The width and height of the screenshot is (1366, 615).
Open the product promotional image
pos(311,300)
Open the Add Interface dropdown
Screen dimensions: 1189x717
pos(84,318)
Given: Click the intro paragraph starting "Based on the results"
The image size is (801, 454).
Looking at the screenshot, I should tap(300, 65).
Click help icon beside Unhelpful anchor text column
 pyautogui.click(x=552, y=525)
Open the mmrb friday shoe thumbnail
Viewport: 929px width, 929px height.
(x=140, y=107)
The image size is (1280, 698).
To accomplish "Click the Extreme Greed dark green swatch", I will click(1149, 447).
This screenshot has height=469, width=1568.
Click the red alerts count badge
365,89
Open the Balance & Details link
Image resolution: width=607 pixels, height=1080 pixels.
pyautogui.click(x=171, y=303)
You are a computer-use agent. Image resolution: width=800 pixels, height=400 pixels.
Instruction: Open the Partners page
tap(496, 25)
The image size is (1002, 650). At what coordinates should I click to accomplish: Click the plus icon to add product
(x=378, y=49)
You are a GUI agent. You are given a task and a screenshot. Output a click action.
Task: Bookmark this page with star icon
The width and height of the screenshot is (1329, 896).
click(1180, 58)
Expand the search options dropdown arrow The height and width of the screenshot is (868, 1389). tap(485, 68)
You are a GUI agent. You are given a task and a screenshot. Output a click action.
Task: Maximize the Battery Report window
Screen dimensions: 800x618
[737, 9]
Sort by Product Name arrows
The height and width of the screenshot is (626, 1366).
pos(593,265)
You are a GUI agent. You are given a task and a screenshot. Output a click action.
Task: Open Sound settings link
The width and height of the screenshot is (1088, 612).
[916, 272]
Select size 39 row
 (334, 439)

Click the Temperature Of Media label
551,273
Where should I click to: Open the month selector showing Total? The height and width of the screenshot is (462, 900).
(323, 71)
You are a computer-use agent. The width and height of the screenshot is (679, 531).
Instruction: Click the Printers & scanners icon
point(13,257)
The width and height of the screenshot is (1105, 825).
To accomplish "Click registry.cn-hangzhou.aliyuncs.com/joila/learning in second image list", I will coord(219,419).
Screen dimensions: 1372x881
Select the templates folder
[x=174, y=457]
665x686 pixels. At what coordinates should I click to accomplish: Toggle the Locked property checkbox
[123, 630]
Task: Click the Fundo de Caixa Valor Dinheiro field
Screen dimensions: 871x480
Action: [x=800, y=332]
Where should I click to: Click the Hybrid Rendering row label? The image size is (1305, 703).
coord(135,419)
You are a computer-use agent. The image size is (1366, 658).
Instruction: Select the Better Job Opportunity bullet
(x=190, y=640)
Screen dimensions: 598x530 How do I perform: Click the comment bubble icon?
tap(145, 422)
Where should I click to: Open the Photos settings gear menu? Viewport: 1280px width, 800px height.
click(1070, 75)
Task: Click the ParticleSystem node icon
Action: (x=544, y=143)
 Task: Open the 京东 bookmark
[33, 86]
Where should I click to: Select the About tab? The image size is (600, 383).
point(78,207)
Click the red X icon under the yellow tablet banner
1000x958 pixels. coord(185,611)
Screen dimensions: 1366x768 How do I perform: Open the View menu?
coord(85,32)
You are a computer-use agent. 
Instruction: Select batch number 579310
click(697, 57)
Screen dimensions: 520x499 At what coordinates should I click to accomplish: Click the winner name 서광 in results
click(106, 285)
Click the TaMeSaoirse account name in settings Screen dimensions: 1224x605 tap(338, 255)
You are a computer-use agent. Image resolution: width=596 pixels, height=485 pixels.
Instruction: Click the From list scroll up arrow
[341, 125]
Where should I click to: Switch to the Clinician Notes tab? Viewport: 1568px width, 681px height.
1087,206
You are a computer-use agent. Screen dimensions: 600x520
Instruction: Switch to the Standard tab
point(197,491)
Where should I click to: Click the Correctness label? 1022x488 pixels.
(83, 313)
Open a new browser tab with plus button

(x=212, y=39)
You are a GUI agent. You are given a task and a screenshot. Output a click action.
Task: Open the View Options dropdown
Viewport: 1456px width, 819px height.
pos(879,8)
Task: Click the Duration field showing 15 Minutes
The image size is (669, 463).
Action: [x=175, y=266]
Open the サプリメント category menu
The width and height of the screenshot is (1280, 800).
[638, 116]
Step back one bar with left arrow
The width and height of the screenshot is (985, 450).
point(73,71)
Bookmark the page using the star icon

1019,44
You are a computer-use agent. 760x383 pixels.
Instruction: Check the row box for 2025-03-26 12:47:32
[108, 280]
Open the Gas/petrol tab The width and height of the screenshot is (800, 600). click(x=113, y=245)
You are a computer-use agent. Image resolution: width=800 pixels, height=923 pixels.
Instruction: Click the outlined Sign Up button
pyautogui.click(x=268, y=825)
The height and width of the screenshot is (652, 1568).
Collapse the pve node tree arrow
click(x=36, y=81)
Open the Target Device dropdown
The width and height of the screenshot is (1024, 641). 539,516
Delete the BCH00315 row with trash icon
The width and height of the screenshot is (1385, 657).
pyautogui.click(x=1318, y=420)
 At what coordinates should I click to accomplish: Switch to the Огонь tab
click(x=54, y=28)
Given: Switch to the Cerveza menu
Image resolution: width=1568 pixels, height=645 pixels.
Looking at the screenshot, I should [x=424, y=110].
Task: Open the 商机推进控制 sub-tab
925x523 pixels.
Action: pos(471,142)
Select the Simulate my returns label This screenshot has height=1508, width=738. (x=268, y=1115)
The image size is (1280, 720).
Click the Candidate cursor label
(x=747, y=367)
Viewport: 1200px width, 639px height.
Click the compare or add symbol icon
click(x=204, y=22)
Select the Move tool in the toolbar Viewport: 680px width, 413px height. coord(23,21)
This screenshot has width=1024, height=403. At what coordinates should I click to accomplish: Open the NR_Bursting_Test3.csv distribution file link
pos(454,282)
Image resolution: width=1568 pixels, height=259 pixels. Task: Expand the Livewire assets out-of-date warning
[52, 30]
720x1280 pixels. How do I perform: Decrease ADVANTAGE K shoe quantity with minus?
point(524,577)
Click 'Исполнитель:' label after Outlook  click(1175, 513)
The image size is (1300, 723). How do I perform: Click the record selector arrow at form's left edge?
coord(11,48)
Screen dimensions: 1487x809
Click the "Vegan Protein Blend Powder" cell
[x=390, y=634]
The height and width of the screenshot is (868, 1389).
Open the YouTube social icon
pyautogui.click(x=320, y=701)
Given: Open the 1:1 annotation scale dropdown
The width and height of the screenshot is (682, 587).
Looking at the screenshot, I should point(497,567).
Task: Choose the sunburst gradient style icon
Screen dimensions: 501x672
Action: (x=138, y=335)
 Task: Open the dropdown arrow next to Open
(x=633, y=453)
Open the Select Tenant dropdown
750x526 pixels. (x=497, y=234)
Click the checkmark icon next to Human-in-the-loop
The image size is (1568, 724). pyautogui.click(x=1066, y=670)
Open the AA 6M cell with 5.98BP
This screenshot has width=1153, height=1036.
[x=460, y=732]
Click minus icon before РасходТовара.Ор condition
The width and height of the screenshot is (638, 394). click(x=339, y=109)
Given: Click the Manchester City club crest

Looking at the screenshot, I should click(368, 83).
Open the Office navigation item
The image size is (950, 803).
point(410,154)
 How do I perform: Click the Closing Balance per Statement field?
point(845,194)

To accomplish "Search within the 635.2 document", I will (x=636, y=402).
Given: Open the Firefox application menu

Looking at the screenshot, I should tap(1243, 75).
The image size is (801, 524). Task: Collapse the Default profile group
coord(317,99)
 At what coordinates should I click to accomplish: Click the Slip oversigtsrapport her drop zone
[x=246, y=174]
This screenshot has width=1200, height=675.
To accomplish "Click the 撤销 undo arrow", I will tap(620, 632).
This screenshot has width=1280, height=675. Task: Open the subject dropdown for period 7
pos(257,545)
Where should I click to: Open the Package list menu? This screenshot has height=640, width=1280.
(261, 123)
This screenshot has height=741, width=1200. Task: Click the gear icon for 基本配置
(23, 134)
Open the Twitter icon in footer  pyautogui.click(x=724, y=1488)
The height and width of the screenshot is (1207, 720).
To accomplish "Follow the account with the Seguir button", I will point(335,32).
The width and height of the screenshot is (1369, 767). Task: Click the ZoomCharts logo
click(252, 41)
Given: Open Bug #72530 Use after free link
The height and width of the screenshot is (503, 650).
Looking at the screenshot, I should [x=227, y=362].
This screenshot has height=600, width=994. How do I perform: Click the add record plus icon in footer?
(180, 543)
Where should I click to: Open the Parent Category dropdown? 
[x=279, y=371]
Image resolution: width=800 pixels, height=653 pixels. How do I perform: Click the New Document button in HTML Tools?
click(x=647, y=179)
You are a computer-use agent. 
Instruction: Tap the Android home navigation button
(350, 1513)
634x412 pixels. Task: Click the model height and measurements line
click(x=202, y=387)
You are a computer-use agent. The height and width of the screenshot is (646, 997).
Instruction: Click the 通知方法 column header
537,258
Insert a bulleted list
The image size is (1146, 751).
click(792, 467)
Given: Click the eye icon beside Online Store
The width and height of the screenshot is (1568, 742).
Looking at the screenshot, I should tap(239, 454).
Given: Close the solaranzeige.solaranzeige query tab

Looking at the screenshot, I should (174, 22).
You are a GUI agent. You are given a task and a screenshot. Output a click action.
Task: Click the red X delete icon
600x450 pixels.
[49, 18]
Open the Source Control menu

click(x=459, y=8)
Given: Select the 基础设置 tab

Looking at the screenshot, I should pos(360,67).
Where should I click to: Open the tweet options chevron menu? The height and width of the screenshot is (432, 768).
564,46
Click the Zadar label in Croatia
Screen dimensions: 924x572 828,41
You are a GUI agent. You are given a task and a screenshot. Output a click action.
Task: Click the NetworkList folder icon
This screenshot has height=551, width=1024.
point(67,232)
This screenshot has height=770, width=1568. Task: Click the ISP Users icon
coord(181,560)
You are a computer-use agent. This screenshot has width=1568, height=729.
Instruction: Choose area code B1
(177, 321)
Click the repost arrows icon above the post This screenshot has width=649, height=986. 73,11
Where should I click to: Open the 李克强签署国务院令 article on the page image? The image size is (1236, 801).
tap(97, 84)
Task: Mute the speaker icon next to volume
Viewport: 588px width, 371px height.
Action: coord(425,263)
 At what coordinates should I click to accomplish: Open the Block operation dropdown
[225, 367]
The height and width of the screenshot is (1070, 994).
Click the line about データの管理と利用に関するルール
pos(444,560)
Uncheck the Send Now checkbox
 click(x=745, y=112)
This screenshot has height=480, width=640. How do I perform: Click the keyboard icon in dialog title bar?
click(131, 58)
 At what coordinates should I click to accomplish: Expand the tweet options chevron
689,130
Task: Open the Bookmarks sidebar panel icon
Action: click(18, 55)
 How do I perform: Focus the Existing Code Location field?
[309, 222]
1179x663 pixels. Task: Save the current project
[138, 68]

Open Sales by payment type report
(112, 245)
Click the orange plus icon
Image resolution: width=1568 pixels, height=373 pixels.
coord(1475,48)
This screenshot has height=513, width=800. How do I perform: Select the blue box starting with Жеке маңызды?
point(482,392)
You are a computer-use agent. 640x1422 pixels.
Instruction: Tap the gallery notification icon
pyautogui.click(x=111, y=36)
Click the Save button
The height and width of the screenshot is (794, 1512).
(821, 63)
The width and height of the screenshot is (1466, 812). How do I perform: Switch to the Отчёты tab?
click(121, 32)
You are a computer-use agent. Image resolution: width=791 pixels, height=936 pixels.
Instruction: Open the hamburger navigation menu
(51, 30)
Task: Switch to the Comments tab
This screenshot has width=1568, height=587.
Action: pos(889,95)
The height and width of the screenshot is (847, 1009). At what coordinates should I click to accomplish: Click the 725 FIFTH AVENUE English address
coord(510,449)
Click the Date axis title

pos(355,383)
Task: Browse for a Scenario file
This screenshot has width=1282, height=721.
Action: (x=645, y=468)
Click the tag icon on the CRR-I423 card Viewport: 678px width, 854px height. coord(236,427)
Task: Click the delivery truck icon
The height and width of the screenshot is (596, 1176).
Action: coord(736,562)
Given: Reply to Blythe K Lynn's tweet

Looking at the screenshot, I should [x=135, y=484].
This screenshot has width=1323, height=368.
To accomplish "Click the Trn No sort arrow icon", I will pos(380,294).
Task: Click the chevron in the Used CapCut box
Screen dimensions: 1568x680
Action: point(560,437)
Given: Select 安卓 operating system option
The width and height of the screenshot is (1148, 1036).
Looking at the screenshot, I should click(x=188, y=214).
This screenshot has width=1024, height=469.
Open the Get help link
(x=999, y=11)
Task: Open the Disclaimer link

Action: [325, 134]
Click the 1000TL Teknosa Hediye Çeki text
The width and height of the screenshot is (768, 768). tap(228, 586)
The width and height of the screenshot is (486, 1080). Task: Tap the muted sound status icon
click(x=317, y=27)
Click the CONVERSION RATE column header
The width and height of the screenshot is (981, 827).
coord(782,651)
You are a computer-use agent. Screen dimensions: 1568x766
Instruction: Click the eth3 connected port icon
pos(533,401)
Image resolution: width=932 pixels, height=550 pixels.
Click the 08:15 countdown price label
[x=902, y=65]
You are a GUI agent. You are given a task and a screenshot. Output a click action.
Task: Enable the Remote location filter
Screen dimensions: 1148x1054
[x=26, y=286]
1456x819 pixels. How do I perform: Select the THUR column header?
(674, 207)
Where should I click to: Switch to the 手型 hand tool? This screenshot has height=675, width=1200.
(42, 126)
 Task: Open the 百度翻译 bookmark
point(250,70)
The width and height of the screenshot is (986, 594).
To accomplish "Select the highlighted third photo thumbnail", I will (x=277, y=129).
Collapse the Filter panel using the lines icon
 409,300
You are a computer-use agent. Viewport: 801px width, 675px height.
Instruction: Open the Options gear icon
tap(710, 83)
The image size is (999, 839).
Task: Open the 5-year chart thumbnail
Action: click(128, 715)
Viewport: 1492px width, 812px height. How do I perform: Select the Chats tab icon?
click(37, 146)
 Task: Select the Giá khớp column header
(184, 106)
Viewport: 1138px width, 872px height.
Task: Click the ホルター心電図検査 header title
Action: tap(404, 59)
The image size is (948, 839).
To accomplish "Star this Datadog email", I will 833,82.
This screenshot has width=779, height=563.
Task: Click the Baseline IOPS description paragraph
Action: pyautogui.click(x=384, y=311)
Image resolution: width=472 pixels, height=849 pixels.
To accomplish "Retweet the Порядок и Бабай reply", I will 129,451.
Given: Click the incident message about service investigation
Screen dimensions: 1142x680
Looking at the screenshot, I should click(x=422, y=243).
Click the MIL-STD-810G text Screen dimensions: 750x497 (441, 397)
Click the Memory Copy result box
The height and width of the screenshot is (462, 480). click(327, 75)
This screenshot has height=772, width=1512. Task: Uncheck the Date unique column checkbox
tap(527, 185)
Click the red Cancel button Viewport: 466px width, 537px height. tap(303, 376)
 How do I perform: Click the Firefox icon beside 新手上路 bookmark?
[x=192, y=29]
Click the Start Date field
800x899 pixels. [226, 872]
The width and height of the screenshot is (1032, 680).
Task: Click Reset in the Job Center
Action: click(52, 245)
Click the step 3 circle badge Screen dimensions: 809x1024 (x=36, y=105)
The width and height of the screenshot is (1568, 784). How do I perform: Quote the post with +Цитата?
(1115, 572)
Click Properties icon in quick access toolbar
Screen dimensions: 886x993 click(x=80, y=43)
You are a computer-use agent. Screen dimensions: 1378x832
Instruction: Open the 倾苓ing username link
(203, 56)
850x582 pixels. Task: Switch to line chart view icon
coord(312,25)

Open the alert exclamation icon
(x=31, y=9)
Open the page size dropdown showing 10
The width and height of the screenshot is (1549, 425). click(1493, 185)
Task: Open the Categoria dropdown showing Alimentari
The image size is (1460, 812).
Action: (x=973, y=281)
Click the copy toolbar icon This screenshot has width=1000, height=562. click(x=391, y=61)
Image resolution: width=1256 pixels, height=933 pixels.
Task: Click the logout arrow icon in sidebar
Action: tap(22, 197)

..............................

## Instructions for the task
Check each line of the listing above, and copy it if it contains the word "after".

## Answer to this task
Click 'Исполнитель:' label after Outlook  click(1175, 513)
Given: Open Bug #72530 Use after free link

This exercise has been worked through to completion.